*Provided text:*
━━━━━━━━━━

Tag Archives: pyrometallurgy

MetsoOutotec-testing

Metso Outotec on the need for holistic testing

The Metso Outotec global network of testing, research and product development facilities covers the whole process flowsheet from comminution through separation, to filtration, refining and pyrometallurgical/hydrometallurgical processing.

It has centres all over the globe – in Australia, Brazil, Chile, Germany, Finland, Peru, USA and more – able to, the company says, offer extensive expertise and circuit simulation to a wide range of industries.

Metso Outotec’s research and testing services include evaluation of ore types, mineralogical characterisation, feed material testing, sampling, materials selection, analytical chemistry and flowsheet development.

To get a flavour of this extensive research and testing portfolio, IM spoke to Alan Boylston, Director, Process Engineering at Metso Outotec, and Rodrigo Grau, Technology Director – Minerals Processing at Metso Outotec, about the capabilities of two of the company’s facilities – York (USA) and Pori (Finland), respectively, while also touching on Metso Outotec’s global testing and research capabilities.

In 2022, the company announced a consolidation of its minerals testing services in USA into a single 5,500 sq.m facility in York able to eventually cover the full minerals value chain and support the mining industry worldwide. Pori, meanwhile, focuses on mineral technology, hydrometallurgical processes development, pyrometallurgy and ferroalloys technology and material technology. In other words, the company conducts laboratory and pilot test work, flowsheet development as well as validation and development of new technologies for the industry.

IM: Will the York facility now be seen as your ‘testing centre of excellence’?

AB: The York facility is a centre of excellence for testing, but we have many of these within the company. Our global presence, the knowledge and our expertise at each of these locations is one of the factors that sets us apart.

Each of our locations is a centre for excellence in its own field. Pori, for example, has extensive research capabilities, Sorocaba in Brazil focuses on comminution and beneficiation testing, while Lappeenranta Dewatering Technology Center concentrates on thickening and filtration. Each location is an integral part of our global testing offering. In addition to these, we have various facilities around the globe covering also aggregates and pyrometallurgical testing, research and development.

That being said, the effort we have made to expand the York Test Center gives us a much better advantage for research and testing in North America, compared to a few years ago. We can now do more pilot-scale testing, especially with equipment like our HRC™800e high pressure grinding roll (HPGR). We can also carry out pyrometallurgical testing, plus conduct magnetic separation tests. At some point in 2023, we also expect to add thickening and filtration testing to this remit. But this is a very high-level view of what we have to offer in the York location.

Metso Outotec has a global network of testing, research and product development locations

IM: Even with this consolidation in USA, are you expecting to collaborate with other global facilities when it comes to testing processes throughout the flowsheet?

AB: Yes, absolutely. For example, we have a project coming in right now where the sample was first in Tampere (Finland) for some crushing test work, before they split off a sample for us for grinding test work in York and then Pori is also receiving a sample for some broader mineralogy testing.

━━━━━━━━━━

*Data items:*
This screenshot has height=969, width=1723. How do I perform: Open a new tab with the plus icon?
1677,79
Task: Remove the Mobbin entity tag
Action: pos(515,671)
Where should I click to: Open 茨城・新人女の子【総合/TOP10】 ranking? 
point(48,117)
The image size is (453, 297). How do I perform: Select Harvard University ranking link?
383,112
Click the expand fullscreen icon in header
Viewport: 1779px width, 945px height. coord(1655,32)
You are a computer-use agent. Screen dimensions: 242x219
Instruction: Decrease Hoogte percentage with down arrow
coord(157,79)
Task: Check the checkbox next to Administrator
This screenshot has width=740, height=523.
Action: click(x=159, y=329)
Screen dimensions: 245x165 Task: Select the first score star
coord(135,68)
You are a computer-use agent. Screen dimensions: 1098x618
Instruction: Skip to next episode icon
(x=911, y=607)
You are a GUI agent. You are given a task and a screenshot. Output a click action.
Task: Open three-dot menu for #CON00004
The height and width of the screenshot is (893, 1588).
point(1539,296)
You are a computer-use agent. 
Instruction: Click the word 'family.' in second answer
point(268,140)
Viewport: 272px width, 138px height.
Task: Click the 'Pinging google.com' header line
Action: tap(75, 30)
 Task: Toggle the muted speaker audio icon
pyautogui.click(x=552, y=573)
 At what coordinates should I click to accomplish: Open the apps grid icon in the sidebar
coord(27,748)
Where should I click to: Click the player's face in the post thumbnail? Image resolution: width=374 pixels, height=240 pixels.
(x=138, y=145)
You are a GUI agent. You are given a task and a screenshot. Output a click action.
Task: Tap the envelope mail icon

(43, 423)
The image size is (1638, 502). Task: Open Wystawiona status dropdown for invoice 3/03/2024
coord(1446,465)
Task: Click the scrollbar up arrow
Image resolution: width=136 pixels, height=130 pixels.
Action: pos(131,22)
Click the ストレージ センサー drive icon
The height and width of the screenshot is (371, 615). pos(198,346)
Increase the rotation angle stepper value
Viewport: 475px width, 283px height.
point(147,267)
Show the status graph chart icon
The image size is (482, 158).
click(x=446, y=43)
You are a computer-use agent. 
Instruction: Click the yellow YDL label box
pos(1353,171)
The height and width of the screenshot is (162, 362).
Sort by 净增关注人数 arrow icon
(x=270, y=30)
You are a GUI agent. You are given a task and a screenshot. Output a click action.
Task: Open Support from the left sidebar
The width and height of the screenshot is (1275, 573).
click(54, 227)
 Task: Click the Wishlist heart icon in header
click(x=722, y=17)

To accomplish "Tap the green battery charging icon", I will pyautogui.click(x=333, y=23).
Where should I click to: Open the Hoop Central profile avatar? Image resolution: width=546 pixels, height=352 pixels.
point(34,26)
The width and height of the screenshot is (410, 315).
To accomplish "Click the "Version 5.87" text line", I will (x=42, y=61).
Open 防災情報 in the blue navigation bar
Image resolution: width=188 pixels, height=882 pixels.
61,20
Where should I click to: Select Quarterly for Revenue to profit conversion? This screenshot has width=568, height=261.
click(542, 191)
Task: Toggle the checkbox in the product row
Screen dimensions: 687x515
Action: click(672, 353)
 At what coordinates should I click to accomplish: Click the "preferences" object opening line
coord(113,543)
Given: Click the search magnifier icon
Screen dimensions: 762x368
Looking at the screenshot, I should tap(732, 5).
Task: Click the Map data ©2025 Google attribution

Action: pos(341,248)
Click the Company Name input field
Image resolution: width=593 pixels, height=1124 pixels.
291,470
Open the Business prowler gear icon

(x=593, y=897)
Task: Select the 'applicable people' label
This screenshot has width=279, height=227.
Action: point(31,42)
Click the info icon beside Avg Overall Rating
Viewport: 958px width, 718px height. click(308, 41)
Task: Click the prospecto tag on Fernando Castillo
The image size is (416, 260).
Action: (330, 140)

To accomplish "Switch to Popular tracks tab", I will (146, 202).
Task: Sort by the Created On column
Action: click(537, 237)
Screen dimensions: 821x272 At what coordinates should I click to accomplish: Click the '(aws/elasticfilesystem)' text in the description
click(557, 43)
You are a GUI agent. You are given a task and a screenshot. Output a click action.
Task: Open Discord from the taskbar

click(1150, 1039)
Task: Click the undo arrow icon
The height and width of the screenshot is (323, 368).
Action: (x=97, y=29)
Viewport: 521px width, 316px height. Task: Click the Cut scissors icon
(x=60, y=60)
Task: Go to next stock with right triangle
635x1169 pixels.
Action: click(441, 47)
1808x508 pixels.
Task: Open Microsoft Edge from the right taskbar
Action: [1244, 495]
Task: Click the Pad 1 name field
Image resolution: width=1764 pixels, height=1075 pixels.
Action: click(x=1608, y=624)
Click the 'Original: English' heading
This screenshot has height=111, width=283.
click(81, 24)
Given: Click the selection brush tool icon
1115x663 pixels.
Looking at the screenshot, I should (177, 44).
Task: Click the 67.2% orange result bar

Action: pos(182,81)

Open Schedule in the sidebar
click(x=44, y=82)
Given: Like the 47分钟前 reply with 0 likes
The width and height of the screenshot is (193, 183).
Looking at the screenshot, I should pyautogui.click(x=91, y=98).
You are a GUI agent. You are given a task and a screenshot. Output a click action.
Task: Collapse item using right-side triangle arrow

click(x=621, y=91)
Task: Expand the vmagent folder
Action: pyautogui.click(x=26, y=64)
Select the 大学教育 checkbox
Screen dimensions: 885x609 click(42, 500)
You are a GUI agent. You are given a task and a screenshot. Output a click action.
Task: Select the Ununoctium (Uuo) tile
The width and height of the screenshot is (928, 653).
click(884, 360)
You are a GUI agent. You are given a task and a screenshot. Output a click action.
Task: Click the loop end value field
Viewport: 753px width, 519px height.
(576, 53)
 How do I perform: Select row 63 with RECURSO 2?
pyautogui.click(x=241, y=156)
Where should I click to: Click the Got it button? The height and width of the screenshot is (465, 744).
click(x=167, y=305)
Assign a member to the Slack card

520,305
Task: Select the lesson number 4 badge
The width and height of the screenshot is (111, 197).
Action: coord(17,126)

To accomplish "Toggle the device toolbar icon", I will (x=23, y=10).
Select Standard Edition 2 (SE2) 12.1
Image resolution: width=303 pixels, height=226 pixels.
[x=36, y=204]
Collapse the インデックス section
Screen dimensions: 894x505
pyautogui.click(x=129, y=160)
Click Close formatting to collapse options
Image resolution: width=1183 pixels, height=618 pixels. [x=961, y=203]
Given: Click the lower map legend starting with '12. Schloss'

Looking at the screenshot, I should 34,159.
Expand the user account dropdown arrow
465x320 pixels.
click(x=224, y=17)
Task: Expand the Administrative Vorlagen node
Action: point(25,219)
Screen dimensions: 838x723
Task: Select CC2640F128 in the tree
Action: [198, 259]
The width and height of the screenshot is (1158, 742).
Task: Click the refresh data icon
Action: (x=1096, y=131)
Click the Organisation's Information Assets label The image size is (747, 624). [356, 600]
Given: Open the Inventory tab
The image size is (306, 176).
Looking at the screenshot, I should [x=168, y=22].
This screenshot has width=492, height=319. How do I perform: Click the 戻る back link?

━━━━━━━━━━

*Parts of the exercise:*
a: In the Metso Outotec testing article, how large is the consolidated minerals testing facility in York?
b: Pick up the Metso Outotec testing article after its last sentence and carry it on.
The material was drawn from a different source than the Metso Outotec testing article.

*Per-task outputs:*
a: It is a 5,500 sq.m facility.

b:
This speaks to why we are able to claim to have global capabilities. No matter the testing or research need, we are able to assist our customers to get the job done. This all goes towards one goal – the customer’s benefit.

IM: How do you see these testing capabilities interacting and benefitting from other modelling work you carry out in-house? For example, do you anticipate using these facilities and the likes of the Geminex digital twin in unison to offer clients physical and digital representations of flowsheet options?

RG: Modelling is very important for us. In each project we work on, modelling and simulation are at the heart. Here in Pori, we carry out flowsheet development and technology validation. One of the outputs of our work is to end with a simulation of an industrial plant. Going from that simulation into Geminex is just one more step we will be taking in the future.

AB: At the York lab, we are now moving to a SCADA-based system to run everything: when a sample comes in, it gets tagged and identified and we then automatically know what test to run. We have tablets to, for instance, setup all the parameters of a test for an HRC 800e. We can start and stop the test on that tablet and see the real-time information coming in as the test is being carried out. That data is also being stored for future use.

We’re undergoing a program right now to build out a database function where all the post processing of this data goes on in the background and can then be seamlessly integrated into things like our HRC simulation software. We are building the backbone to carry out that real-time digital twinning.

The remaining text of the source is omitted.